Wie erkennt man schwarzen Hautkrebs?
Ein bösartiger Hautkrebs, auch bekannt als malignes Melanom oder „Schwarzer Hautkrebs“, kann ganz unterschiedlich aussehen. Oft handelt es sich um dunkle oder schwarze Flecken auf der Haut, doch nicht immer. Manche Melanome erscheinen auch in ungewöhnlichen Farben wie Grau, Blaugrau, bläulich-violett oder sogar rötlich – sogenanntes „livides“ Aussehen.
Die Form und Beschaffenheit variiert stark: Ein verdächtiger Fleck kann flach sein, sich aber auch deutlich von der Hautoberfläche erheben. Manchmal wirkt er knotig oder hat unregelmäßige Ränder. Wichtig ist, auf Veränderungen in Muttermalen zu achten – etwa wenn sie anfangen zu jucken, zu bluten oder sich farblich verändern.

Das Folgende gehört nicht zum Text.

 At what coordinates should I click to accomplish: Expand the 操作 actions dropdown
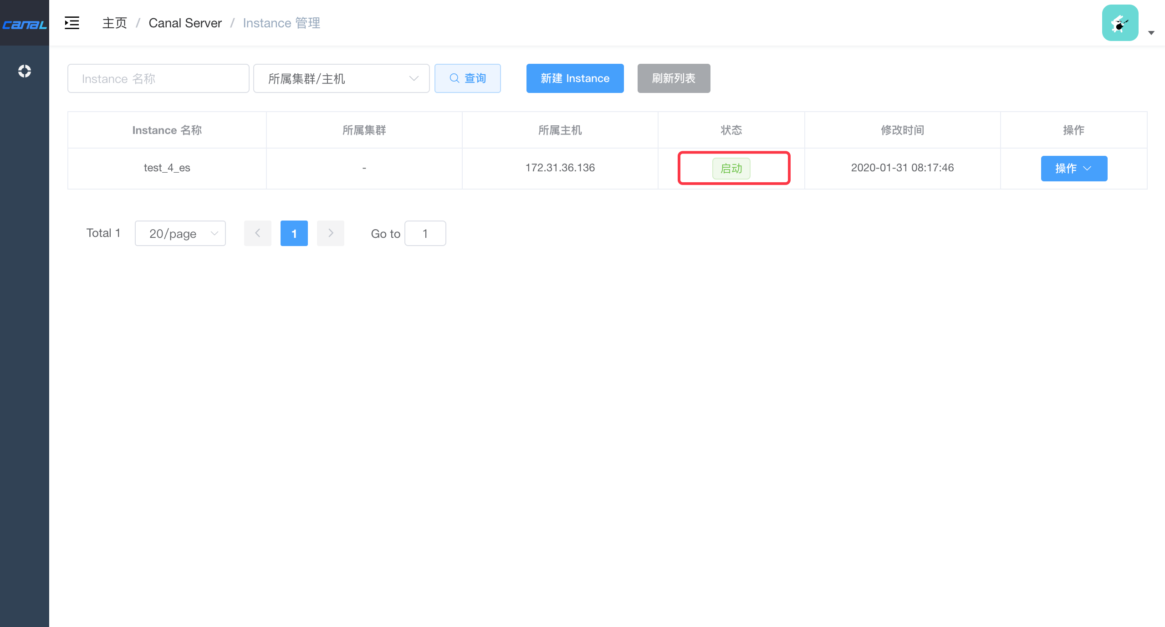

Frühzeitige Erkennung rettet Leben.Deshalb sollte man seine Haut regelmäßig selbst kontrollieren – besonders an Stellen, die oft der Sonne ausgesetzt sind. Auffälligkeiten sollten schnell vom Hautarzt geprüft werden. Je früher ein Melanom entdeckt wird, desto besser sind die Heilungschancen. Die Deutsche Krebsgesellschaft empfiehlt daher, auf die sogenannten ABCDE-Regeln zu achten: Asymmetrie, unscharfe Begrenzung, Farbvielfalt, Durchmesser über sechs Millimeter und Erhabenheit oder Evolution – also Veränderung im Laufe der Zeit.